Assignments of GPC and GPE were further confirmed by 1H NMR experiments of organic layers of NBRI1108 and NBRI1108T (S5 Fig.). GPC was not detected in NBRI1108 while it was present in high concentration (2.6 mg/g) in NBRI1108T (Table 1). Phospholipids are important for maintaining membrane fluidity that get altered with variations in the temperature and other environmental conditions . GPC and GPE have been reported to be present in abundence in eukaryotic cells and many bacteria . However, GPE decreased significantly in NBRI1108T as compared to that in NBRI1108. It did not follow the same trend as GPC. Similarly, there was an insignificant change in the synthesis of Pi in the two strains. GPC is an important membrane forming phospholipid, which accumulates in bacteria  and yeast cells in response to an increase in temperature  or osmotic stress . Earlier, workers have reported a significant variation in phospholipids in solvent-tolerant strains of P. putida . Accumulation of GPC in NBRI1108T shows the ability of the mutant to tolerate stress conditions like drought and temperature.

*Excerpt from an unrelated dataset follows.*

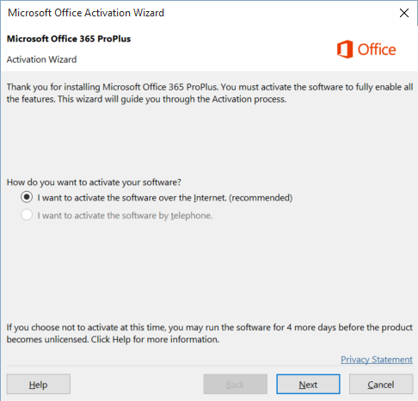Select the activate by telephone radio button

27,215

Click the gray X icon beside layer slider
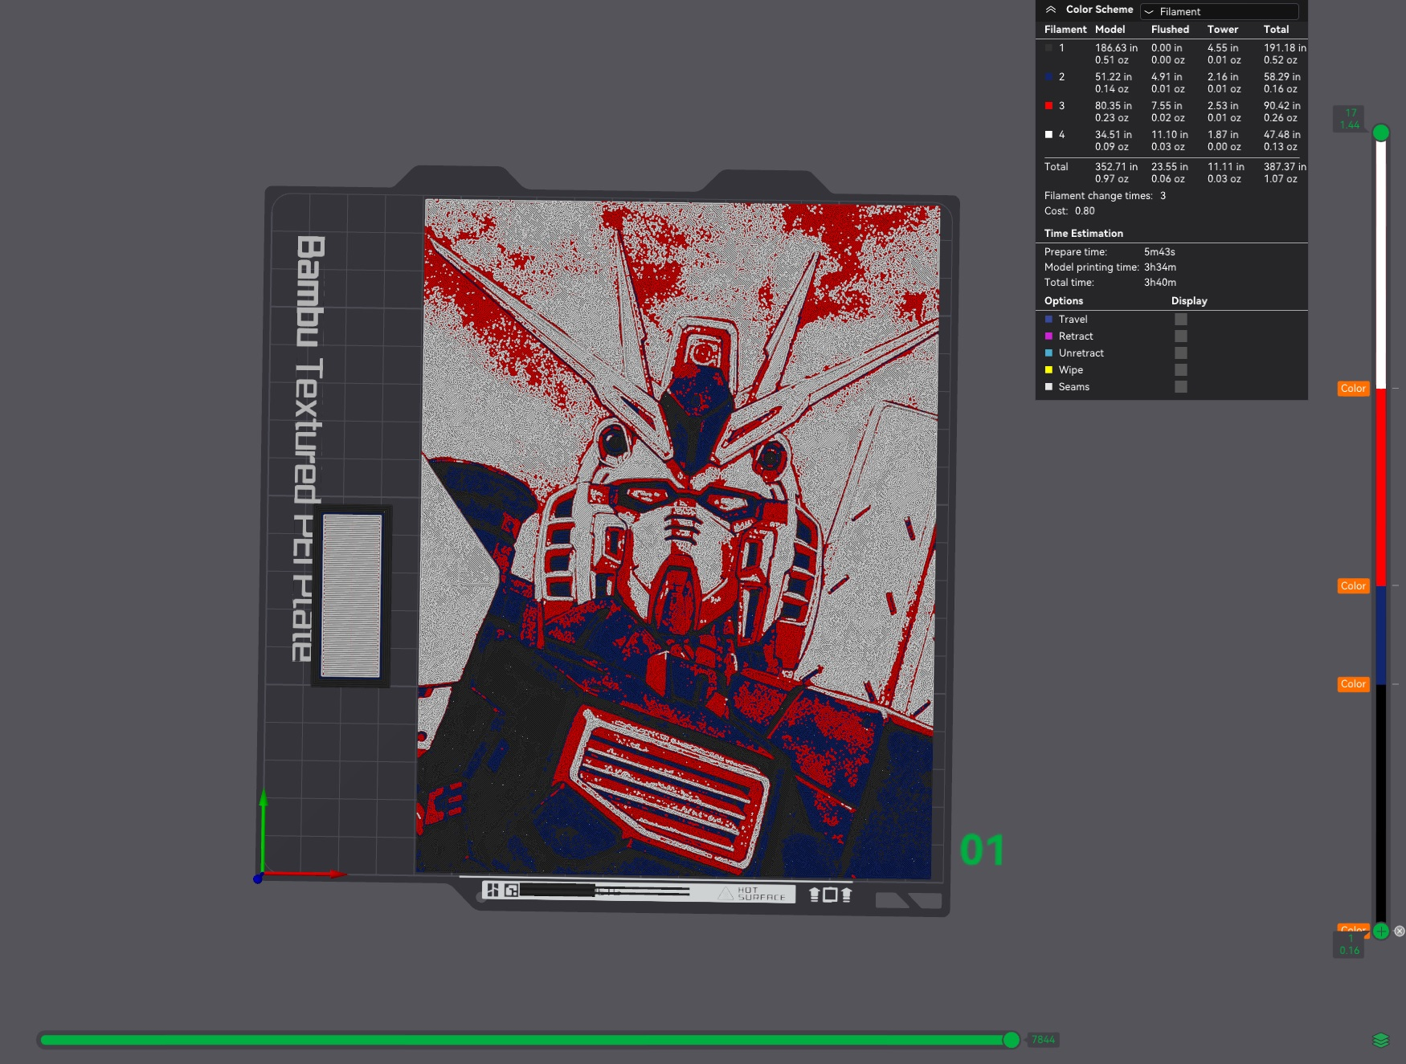[x=1400, y=931]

Metabolic profiling by GC-MS
Ten metabolites consisting of saturated and unsaturated fatty acids and glycerol were identified in chloroform extracts of both NBRI1108 and NBRI1108T (Table 2) using REPLIB, WILEY and NIST mass spectral library and reference compounds. There was a significant increase in glycerol content in the NBRI1108T (Table 2). A relatively high percent peak area was also observed for lauric acid, myristic acid, margaric acid and arachidic acid in the NBRI1108T as compared to that in NBRI1108. Palmitic acid was the dominant fatty acid with a concentration of 24.3% and 20.6% in NBRI1108 and NBRI1108T, respectively. Bacteria have been reported to precisely adjust their membrane lipid composition by modifying the fatty acids and altering the structures of pre-existing phospholipids in diverse environments . Tn5 insertion increased glycerol content by 61% in NBRI1108T as compared to that in NBRI1108 suggesting alteration in metabolism in P. putida. A significantly higher glycerol content in Tn5 NBRI1108T as compared to that in NBRI1108 shows the ability of NBRI1108T to tolerate osmotic stress. Earlier workers have investigated the role of sugar alcohols in osmotic stress adaptation and reported that Saccharomyces cerevisiae cells accumulate glycerol, to compensate for differences between the extracellular and intracellular water potential in response to high external osmotic environment . NBRI1108T enhanced components of stress protectants especially, aspartic acid, GPC, glutamic acid, glycine betaine and putrescine in P. putida, suggesting adaptation of mutated strain towards tolerance of abiotic stress.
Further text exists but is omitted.